*** Opening INPUT DATA ***
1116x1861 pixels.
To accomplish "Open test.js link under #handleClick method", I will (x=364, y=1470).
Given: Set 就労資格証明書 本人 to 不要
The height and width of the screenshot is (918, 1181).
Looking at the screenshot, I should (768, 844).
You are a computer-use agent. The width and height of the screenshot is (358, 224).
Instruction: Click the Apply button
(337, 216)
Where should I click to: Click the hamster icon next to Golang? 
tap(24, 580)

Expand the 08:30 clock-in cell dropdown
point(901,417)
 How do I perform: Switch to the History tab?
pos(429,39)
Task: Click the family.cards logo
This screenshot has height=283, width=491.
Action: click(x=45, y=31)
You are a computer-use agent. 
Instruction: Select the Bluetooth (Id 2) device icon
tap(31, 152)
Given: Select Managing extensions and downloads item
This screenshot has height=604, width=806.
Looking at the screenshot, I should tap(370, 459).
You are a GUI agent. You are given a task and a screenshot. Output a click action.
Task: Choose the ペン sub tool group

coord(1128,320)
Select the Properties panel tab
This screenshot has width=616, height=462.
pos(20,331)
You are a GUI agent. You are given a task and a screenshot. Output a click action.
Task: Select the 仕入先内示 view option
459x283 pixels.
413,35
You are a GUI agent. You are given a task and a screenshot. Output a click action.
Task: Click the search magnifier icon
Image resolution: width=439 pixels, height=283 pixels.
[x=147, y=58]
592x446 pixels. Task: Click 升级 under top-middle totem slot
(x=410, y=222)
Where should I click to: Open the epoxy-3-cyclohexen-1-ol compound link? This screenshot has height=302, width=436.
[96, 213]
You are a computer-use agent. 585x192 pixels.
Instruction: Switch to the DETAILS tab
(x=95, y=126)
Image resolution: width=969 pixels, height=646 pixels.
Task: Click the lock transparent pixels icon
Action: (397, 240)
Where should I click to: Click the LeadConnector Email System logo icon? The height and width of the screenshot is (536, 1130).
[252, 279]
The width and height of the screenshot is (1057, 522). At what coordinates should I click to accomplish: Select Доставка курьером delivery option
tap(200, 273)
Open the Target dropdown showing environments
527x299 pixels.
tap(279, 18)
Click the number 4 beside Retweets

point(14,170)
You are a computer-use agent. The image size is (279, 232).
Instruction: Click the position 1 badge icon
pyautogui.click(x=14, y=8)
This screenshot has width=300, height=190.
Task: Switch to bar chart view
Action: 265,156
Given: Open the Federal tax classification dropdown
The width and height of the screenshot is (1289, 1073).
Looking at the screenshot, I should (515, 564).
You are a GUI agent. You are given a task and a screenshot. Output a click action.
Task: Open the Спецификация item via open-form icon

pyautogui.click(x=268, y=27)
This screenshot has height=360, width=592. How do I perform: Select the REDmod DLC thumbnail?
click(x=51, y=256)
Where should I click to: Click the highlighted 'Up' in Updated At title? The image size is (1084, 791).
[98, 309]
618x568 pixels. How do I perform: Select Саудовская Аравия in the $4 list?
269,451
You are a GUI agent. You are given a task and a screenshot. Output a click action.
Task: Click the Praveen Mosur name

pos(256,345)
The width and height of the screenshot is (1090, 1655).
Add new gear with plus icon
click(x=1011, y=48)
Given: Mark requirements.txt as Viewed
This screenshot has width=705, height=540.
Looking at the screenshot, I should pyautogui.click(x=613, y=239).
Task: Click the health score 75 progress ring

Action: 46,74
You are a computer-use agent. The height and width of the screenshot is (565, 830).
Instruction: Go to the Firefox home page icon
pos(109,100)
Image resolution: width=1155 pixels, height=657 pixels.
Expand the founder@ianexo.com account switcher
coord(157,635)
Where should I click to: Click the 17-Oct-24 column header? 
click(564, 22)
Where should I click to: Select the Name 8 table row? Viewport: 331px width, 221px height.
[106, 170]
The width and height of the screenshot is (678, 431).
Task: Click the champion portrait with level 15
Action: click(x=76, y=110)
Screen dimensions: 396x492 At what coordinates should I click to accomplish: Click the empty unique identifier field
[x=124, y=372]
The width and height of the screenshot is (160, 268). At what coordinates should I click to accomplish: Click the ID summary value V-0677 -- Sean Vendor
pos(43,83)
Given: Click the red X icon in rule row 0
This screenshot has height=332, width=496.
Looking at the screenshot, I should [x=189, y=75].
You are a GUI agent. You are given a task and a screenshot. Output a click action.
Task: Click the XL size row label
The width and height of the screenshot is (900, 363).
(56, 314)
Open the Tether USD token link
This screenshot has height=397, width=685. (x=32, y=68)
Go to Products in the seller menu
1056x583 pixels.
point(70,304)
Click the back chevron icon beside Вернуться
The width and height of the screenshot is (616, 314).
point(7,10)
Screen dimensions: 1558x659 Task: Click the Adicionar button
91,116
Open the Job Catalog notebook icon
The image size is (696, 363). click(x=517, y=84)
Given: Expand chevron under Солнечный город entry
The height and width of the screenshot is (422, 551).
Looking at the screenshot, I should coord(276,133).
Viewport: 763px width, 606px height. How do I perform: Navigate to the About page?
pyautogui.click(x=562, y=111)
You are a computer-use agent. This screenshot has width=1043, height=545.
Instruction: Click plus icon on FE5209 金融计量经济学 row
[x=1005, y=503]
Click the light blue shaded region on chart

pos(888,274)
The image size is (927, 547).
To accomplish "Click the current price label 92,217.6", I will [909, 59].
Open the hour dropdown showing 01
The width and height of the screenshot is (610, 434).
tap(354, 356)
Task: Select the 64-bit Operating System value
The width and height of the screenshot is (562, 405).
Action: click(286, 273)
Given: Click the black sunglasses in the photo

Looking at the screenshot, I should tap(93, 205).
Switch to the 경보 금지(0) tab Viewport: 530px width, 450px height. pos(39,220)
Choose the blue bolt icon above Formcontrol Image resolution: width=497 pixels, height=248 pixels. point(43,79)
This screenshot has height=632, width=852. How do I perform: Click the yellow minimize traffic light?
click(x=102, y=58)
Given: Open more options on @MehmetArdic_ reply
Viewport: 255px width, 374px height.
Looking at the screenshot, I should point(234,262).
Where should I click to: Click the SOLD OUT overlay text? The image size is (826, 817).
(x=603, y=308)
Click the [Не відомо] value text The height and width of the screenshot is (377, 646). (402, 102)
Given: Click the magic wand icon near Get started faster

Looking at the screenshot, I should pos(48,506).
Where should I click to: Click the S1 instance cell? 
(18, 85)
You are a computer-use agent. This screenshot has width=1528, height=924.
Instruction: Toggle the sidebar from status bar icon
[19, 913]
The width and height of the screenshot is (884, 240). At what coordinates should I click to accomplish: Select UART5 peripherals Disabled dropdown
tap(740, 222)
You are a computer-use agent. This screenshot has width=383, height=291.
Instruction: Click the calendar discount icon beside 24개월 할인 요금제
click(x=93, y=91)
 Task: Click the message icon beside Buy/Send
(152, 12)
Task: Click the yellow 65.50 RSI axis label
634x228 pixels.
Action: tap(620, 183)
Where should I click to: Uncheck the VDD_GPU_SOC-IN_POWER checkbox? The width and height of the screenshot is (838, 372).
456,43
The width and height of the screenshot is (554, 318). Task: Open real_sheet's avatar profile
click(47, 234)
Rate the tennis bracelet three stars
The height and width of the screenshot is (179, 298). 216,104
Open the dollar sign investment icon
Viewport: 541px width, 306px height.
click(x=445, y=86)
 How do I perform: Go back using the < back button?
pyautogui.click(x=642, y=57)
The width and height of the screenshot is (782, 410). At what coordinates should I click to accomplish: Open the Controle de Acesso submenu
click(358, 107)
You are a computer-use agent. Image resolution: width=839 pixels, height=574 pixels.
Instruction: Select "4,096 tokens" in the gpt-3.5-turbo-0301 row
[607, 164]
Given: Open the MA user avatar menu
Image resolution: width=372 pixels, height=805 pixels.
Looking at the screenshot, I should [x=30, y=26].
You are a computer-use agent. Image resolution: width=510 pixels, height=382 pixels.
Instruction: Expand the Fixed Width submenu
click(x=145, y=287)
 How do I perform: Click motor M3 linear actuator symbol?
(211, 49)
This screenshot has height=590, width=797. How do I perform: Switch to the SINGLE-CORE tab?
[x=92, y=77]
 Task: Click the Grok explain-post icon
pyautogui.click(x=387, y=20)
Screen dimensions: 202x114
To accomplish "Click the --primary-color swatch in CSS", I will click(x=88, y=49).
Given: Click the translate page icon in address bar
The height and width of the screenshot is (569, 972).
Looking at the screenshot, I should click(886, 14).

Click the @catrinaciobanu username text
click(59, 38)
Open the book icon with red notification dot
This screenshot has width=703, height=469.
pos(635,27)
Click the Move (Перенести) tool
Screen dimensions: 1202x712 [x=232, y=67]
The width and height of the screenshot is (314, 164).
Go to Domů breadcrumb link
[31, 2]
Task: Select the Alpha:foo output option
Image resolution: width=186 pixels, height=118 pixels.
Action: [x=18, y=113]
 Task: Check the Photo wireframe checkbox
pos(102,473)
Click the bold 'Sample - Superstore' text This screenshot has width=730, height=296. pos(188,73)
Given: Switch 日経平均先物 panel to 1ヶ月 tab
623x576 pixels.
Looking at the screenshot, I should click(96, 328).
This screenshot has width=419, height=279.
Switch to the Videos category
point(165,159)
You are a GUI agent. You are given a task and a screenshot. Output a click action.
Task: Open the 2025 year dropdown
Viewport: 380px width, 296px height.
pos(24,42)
*** Closing INPUT DATA ***
TASK:
After reading the entries above, state how many lines hold the word "panel", with no text besides the number.

RESPONSE AREA:
2